1. Realistically see where you stand
You need to take a good look at your savings, debts, and investments. As stressful as it may be, overcoming denial and setting realistic, attainable goals is a good head-start to attaining financial freedom. We can provide you with a cash flow analysis to see what your current financial situation is.
2. Create a budget and strictly enforce it
This is perhaps the most valuable thing you can do, but you must be realistic. Take into account your total current expenditure, including things like rent, food, utilities, etc.
3. Pay off Debt
Debt can be one of the biggest obstacles in your journey to financial independence, as interest pockets all your money! Be sure to pay off your debts so you can save money which you can later invest.
4. Plan for old-age
Time stops for no one and retirement is inevitable, so start preparing! You need to calculate exactly how much you need to retire and plan accordingly. The most common rule to save for retirement is about 15% of your gross income. This can be done by opening an account today.
5. Organization is Key
Making goals and budgets for yourself is practically worthless if you don’t plan to stick to it. Therefore, good organization is very important in achieving the goals you’ve set out. You can never be too organized, so the more, the better! Be sure to check up on your retirement plan every year and update it as your life events change.
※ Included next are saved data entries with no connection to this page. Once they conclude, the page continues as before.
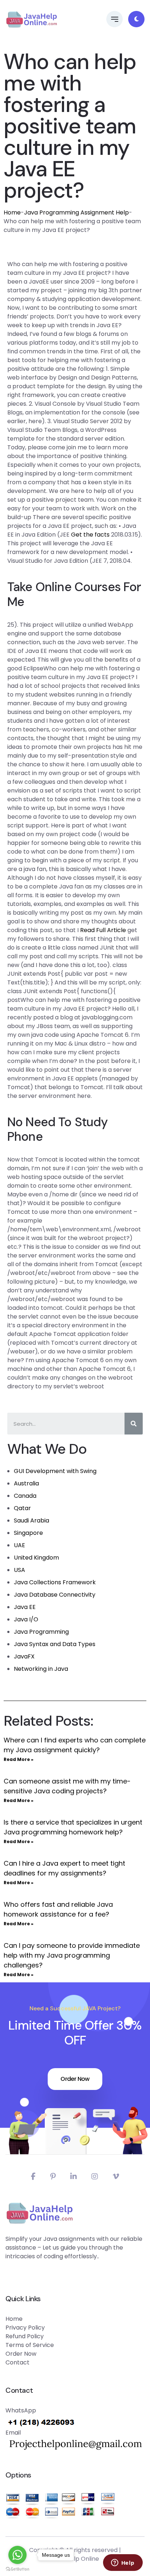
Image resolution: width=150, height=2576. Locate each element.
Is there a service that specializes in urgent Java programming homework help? (73, 1827)
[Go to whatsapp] (17, 2555)
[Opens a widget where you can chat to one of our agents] (123, 2563)
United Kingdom (36, 1557)
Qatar (22, 1508)
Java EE (25, 1607)
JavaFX (24, 1656)
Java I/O (26, 1619)
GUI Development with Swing (55, 1471)
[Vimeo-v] (116, 2176)
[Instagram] (95, 2176)
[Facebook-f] (33, 2176)
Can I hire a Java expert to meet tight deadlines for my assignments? (64, 1868)
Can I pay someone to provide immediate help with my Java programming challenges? (72, 1955)
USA (19, 1570)
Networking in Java (41, 1669)
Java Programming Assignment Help (76, 212)
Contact (17, 2362)
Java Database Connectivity (54, 1594)
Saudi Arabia (31, 1520)
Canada (25, 1496)
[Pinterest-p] (53, 2176)
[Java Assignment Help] (31, 19)
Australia (26, 1483)
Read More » (18, 1759)
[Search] (134, 1424)
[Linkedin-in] (73, 2176)
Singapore (28, 1533)
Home (12, 212)
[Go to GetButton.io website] (17, 2569)
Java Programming (41, 1632)
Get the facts (90, 534)
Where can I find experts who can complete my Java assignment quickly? (75, 1745)
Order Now (74, 2079)
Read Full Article (103, 930)
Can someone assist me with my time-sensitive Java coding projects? (67, 1786)
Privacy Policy (25, 2327)
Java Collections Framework (55, 1582)
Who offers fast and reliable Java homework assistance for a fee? (58, 1909)
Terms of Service (29, 2345)
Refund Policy (24, 2336)
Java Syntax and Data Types (54, 1644)
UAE (19, 1545)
6. Create an Emergency Fund
You never know when an emergency might arise and without a good plan, your budget could collapse. Creating an emergency fund will protect you against unforeseen circumstances without sending you into overdrive with panic! For individuals about 6 to 12 months of your current income is recommended and for business owners about 18 months.
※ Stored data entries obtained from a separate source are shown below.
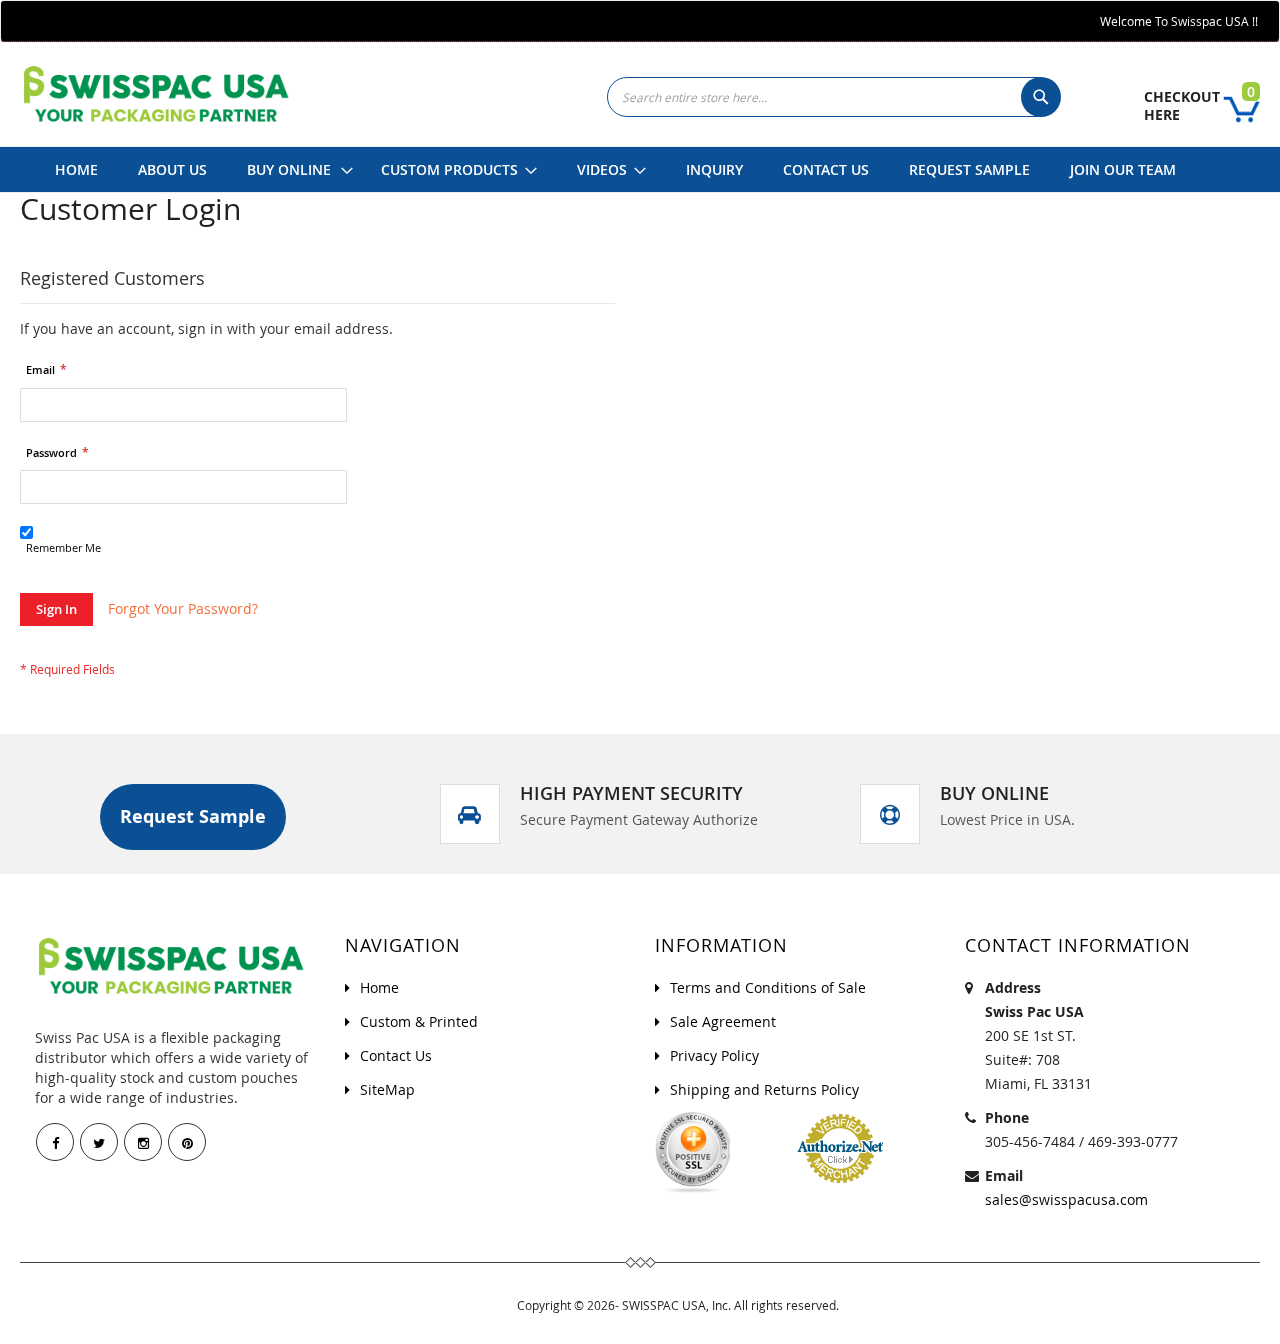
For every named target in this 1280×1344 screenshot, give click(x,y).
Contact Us (396, 1055)
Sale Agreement (723, 1021)
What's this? (52, 565)
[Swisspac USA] (155, 94)
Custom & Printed (419, 1021)
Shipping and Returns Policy (764, 1089)
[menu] (615, 169)
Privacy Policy (714, 1055)
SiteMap (387, 1089)
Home (379, 987)
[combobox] (832, 97)
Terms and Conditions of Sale (768, 987)
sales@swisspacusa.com (1066, 1199)
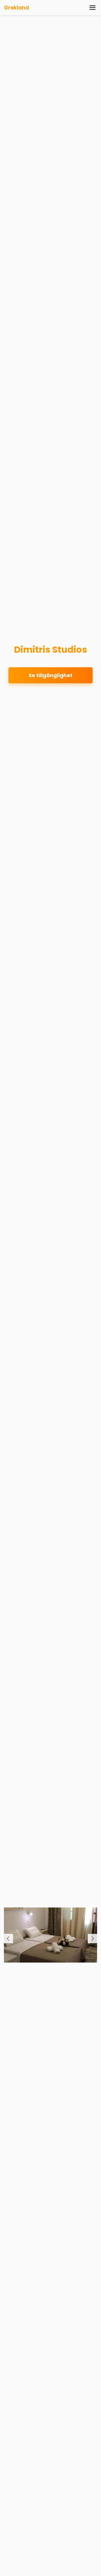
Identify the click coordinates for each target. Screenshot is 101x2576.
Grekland (16, 8)
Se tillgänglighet (50, 675)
7. Evaluate your investment accounts
Already investing? That’s a sign you’re going the right way, however, chances are you are not making the returns you could be, make sure you are aware of how much fees and expenses you are paying. You will need to update your strategy as your risk tolerance changes or communicate with your financial advisor.
The New Year is a great time to do some research into investing, so you maximize returns while taking less risk.
This time of year is beaming with possibilities. What is on your agenda for the New Year? Take into account your financial goals, and use these steps to achieve them!